Should we celebrate a near future where "politicians can talk to these avatars and get to know members of the public in a really granular way"? What do we lose when public officials can skip some of the few remaining opportunities for engaging their constituents, and vice versa? Is it another dangerous step towards disenfranchised citizenry?
Much of the value in democratic systems lies in the interactions we have with one another. Participation and engagement with political systems drive benefits well beyond the specifics of a given policy outcome. AI increasingly tempts us to automate ourselves out of our involvement with an ever-expanding range of activities, with all of the associated promises and risks discussed in this report. But is automating away the active role of the people in democracy a step too far?
Complete tasks for participants with agents
Example platforms with this feature: Thinkscape, commercial AI platforms
The next phase of AI development is "Agentic AI", where the AI's role evolves from one of consultant to actually taking actions on a user's behalf. While today's AI might help you compose your to-do list, for example, an agentic AI tool would go and complete tasks on the list!
Commercial AI platforms are already rolling out agentic AI to users. Their speed and ability to accomplish tasks are not great yet, though. You can follow along with benchmark tests of AI agents on resources like OSWorld. To our knowledge, no major participation platform has introduced actual AI agents for participants yet, although some social networks have.
Although not identical to today's commercial AI agents, Thinkscape has been an early leader in the use of AI agents for participation. Rather than attempt to do your shopping for you, the agents help facilitate small group discussions. They also float between the groups to pollinate ideas. And they can bubble up what's being discussed in many small groups to the admin level. By employing AI agents in these ways, Thinkscape is able to strike a balance between giving participants ample opportunity to speak and be heard in small groups, and giving process hosts the ability to scale conversations to include many more people.
Agentic AI generally introduces new risks beyond those of today's generative AI. It's one thing for an AI model to get something completely wrong while providing information to a user.

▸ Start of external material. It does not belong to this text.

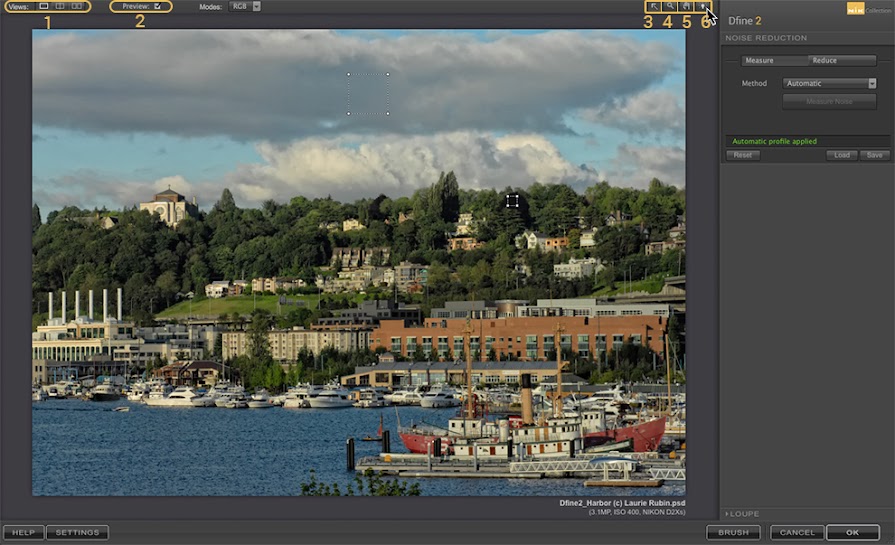Switch to the Measure tab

It's another thing if it acts on that wrong information, sending a message to a person, buying something, or deleting data based on that erroneous understanding.
Another concern with agentic AI is that in contexts with low digital literacy, AI agents could begin supplanting human participation by acting on their behalf without sufficient involvement from participants.
Malicious actors are also likely to adapt to and attempt to scam people using AI agents. Proceed with great caution.